> _Aim of the task_
From the line that contains "Given: Show hidden system tray icons" to the last line of the data, every line is to be transcribed exactly; no other line is to be included.

> _Supplied material_
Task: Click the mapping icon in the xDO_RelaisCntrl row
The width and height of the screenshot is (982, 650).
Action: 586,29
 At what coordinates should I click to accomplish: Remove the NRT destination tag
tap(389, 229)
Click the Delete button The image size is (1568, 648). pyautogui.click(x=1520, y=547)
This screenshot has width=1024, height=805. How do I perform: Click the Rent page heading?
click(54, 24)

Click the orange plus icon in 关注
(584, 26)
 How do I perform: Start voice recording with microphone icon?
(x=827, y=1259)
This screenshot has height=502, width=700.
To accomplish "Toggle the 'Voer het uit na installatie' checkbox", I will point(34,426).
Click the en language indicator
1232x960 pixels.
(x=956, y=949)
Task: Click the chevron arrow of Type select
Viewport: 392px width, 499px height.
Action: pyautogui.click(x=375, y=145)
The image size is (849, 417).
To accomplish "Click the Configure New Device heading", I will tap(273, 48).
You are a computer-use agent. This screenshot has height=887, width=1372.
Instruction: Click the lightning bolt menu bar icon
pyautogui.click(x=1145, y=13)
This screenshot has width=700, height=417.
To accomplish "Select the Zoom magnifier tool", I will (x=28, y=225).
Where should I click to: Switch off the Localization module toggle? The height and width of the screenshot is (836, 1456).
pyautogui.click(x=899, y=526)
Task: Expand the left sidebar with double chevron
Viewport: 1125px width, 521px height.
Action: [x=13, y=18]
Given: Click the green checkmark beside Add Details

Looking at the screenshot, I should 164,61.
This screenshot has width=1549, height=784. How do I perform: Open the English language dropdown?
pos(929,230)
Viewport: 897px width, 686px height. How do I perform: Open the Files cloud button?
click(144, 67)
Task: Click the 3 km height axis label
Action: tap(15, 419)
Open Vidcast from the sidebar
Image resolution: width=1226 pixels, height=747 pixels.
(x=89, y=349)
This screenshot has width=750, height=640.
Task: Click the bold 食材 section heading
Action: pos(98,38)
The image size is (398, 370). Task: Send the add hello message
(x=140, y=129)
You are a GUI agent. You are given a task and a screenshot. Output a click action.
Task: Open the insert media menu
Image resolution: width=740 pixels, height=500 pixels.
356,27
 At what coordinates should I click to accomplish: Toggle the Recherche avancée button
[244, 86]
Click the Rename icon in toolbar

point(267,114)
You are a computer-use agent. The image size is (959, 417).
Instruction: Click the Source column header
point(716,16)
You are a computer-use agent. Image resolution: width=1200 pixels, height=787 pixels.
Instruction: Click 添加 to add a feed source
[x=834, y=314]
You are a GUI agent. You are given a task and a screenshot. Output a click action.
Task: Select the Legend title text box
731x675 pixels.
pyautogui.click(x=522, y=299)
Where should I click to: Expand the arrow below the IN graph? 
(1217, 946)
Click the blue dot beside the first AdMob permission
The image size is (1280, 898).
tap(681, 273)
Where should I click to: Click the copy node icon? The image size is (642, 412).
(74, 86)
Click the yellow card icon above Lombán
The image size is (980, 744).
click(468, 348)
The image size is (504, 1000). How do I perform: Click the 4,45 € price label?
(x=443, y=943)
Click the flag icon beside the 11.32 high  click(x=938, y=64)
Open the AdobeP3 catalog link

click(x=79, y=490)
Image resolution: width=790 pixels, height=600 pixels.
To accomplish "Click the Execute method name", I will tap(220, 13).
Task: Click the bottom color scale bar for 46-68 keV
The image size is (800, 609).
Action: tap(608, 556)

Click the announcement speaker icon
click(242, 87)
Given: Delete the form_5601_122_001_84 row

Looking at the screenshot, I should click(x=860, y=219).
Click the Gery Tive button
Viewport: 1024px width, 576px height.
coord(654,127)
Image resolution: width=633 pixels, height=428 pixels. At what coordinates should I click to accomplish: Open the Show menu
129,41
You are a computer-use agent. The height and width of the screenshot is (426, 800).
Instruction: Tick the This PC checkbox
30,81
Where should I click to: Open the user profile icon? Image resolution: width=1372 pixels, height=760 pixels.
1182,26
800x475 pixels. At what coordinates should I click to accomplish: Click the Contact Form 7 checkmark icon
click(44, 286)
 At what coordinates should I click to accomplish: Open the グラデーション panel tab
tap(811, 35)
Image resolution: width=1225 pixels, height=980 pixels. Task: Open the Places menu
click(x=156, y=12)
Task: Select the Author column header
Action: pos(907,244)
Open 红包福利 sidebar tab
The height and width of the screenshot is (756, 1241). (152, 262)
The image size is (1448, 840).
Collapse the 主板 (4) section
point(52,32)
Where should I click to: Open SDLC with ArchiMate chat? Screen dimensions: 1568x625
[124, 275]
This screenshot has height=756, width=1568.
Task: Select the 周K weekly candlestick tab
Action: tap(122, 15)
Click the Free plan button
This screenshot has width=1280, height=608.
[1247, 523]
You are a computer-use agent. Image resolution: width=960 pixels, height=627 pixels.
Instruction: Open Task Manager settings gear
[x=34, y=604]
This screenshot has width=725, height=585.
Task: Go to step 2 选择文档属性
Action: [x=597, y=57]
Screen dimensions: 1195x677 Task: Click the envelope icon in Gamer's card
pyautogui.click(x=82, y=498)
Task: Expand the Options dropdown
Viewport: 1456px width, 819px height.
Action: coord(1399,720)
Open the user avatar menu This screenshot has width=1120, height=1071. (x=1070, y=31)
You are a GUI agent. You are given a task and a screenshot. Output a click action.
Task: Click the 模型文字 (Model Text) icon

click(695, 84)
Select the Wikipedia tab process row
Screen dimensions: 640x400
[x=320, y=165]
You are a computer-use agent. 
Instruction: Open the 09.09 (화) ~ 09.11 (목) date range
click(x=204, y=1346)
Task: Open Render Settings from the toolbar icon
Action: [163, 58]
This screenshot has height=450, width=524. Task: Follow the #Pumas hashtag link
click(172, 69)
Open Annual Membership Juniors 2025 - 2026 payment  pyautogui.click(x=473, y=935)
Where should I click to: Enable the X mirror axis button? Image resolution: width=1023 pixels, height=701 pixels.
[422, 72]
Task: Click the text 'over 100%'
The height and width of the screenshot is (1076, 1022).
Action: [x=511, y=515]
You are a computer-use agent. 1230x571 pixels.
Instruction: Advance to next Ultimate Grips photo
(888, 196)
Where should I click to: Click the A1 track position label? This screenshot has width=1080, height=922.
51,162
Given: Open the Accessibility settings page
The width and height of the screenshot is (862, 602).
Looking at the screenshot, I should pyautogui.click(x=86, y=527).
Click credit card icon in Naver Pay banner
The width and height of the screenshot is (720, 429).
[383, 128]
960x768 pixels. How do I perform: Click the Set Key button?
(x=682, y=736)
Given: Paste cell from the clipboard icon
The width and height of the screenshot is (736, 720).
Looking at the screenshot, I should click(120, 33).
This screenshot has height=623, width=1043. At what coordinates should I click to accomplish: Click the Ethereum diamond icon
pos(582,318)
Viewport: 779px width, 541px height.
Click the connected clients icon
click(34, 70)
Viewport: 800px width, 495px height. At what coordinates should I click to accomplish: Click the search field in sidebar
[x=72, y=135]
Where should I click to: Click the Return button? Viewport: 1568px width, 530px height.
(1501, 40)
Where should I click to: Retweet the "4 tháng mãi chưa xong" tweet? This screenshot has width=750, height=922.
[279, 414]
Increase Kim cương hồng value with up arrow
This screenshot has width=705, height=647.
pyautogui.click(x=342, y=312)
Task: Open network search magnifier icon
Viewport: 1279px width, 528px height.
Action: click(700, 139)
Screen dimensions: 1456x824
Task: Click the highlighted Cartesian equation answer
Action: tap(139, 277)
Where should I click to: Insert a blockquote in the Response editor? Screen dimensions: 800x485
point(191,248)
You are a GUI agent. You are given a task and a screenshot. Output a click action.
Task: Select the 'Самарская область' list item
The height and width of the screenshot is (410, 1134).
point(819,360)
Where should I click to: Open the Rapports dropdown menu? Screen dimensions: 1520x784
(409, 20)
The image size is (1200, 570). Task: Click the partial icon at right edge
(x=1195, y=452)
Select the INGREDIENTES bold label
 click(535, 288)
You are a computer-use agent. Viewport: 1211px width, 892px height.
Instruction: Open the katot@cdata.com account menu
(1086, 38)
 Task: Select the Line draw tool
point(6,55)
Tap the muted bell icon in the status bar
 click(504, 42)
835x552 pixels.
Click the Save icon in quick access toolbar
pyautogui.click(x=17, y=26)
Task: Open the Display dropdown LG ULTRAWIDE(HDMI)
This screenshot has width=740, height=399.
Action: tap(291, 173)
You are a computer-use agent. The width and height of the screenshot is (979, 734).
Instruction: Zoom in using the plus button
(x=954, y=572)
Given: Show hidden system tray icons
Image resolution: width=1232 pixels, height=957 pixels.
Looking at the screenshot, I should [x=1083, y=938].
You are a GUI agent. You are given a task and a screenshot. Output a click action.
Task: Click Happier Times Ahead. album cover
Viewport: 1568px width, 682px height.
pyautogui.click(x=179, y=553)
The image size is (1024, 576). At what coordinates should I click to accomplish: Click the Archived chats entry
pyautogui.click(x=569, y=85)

> _Output of the task_
Given: Show hidden system tray icons
Image resolution: width=1232 pixels, height=957 pixels.
Looking at the screenshot, I should [x=1083, y=938].
You are a GUI agent. You are given a task and a screenshot. Output a click action.
Task: Click Happier Times Ahead. album cover
Viewport: 1568px width, 682px height.
pyautogui.click(x=179, y=553)
The image size is (1024, 576). At what coordinates should I click to accomplish: Click the Archived chats entry
pyautogui.click(x=569, y=85)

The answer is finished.